Almost 90 per cent of people think a tobacco cigarette carries a greater risk than a cannabis joint – but the risk of lung cancer is actually 20 times higher with cannabis.
The British Lung Foundation (BLF) carried out a survey of 1,000 adults, and a third wrongly believed cannabis did not harm health.
Alarming
The BLF said the lack of awareness was “alarming”, and issued a report warning people about the dangers.
The BLF report warned that smoking one cannabis cigarette every day for a year increases the chances of developing lung cancer by a similar amount as smoking 20 tobacco cigarettes each day for one year.

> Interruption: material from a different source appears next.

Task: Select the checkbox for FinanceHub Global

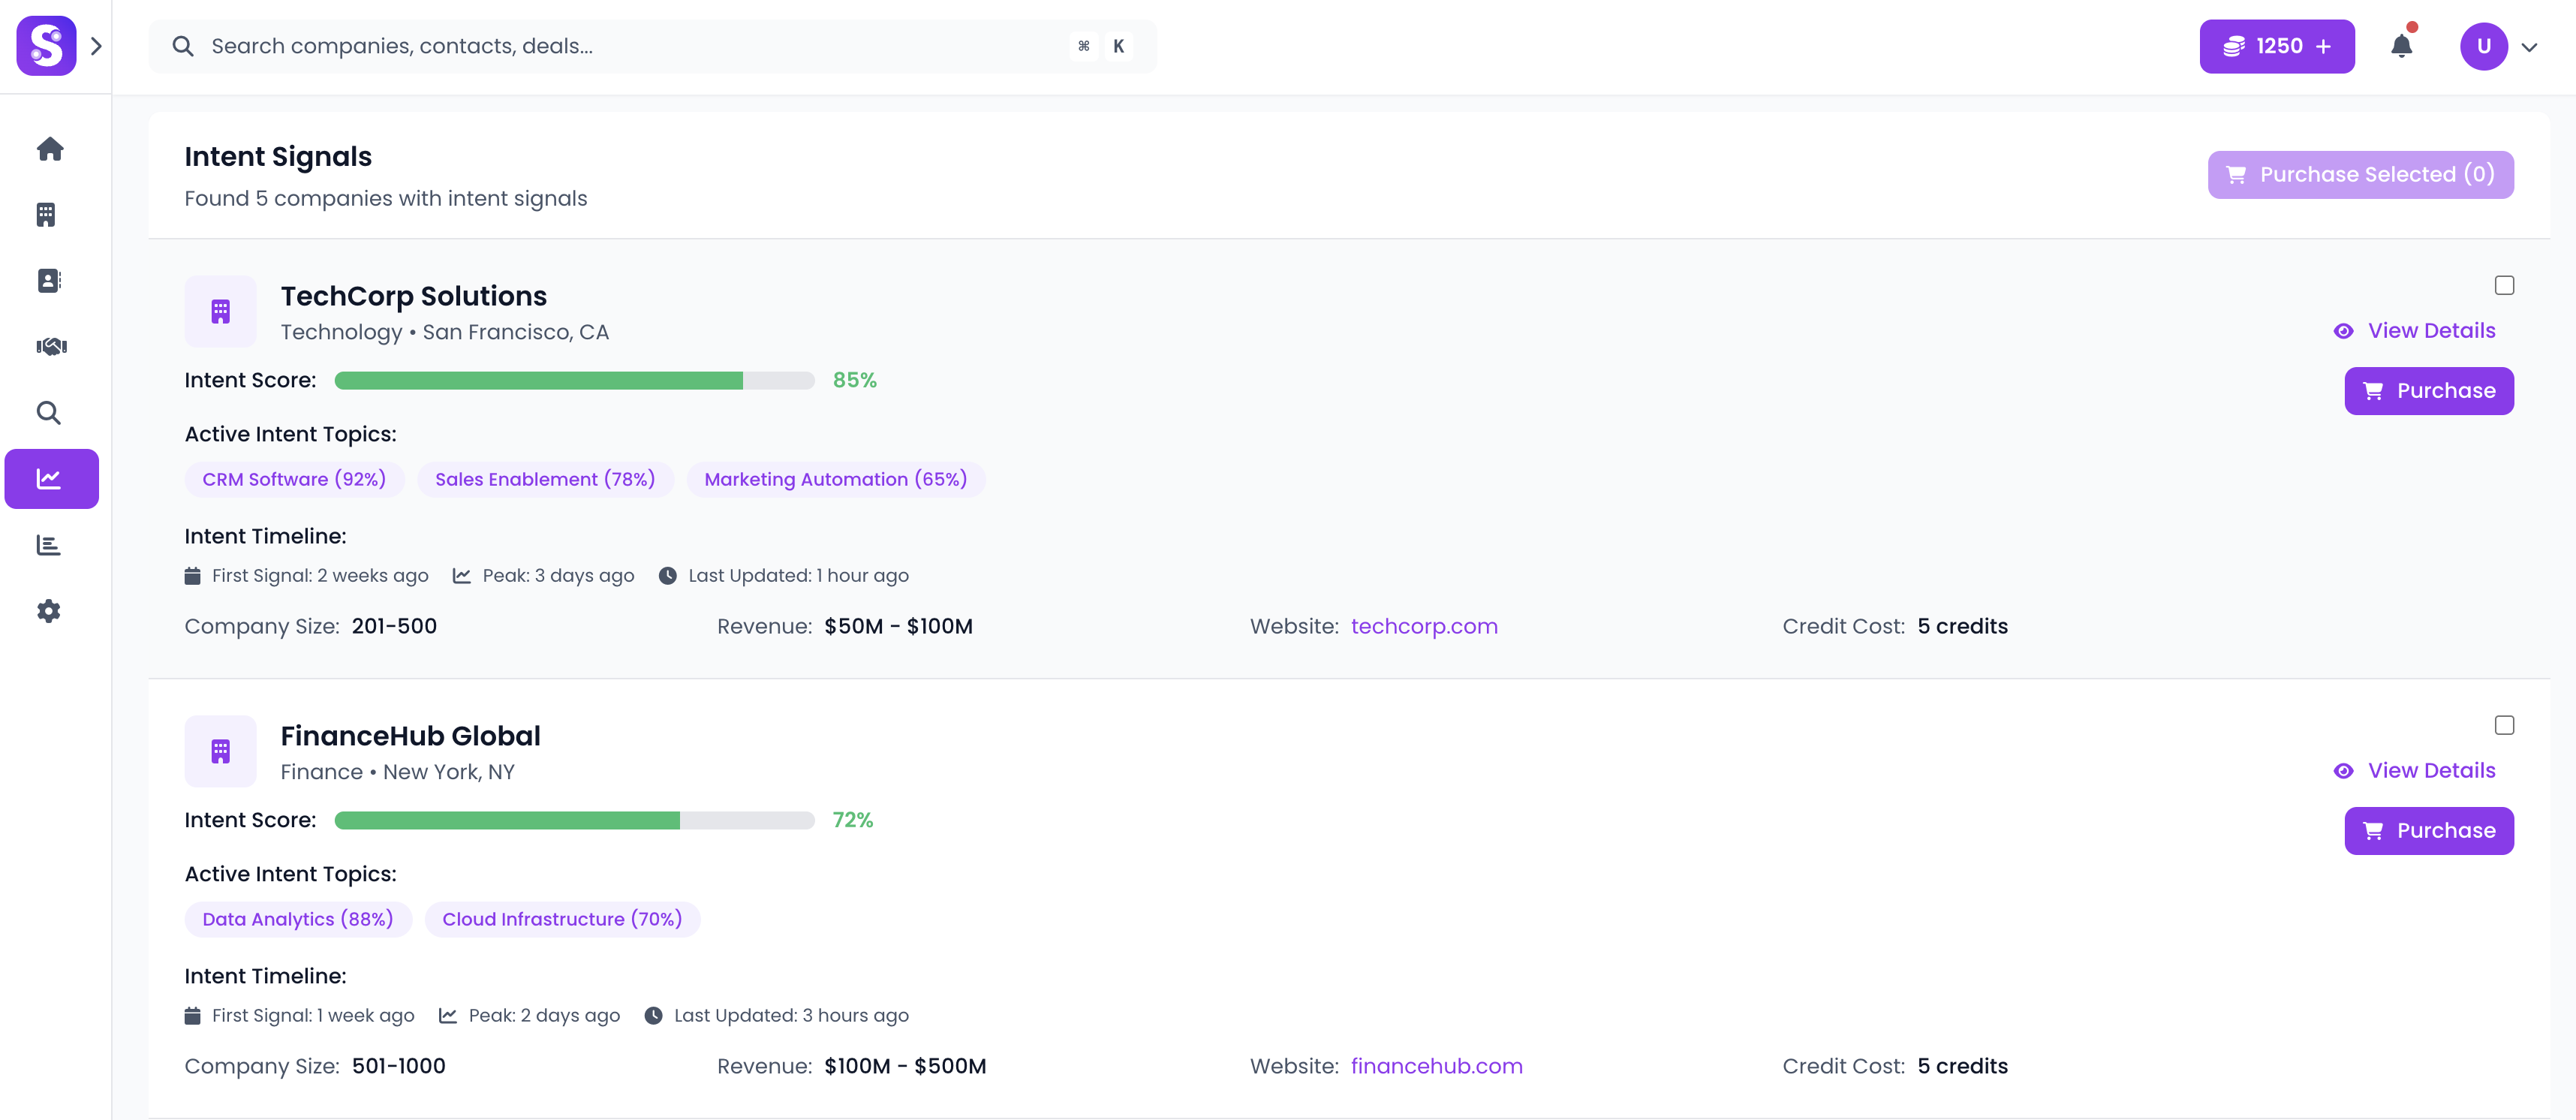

Someone smoking a cannabis cigarette inhales four times as much tar as from a tobacco cigarette, and five times as much carbon monoxide.
Dangerous
BLF chief executive, Dame Helena Shovelton, said: “It is alarming that, while new research continues to reveal the multiple health consequences of smoking cannabis, there is still a dangerous lack of public awareness of quite how harmful this drug can be.
“This is not a niche problem – cannabis is one of the most widely-used recreational drugs in the UK, with almost a third of the population having tried it.
“We therefore need a serious public health campaign – of the kind that has helped raise awareness of the dangers of eating fatty foods or smoking tobacco – to finally dispel the myth that smoking cannabis is somehow a safe pastime.”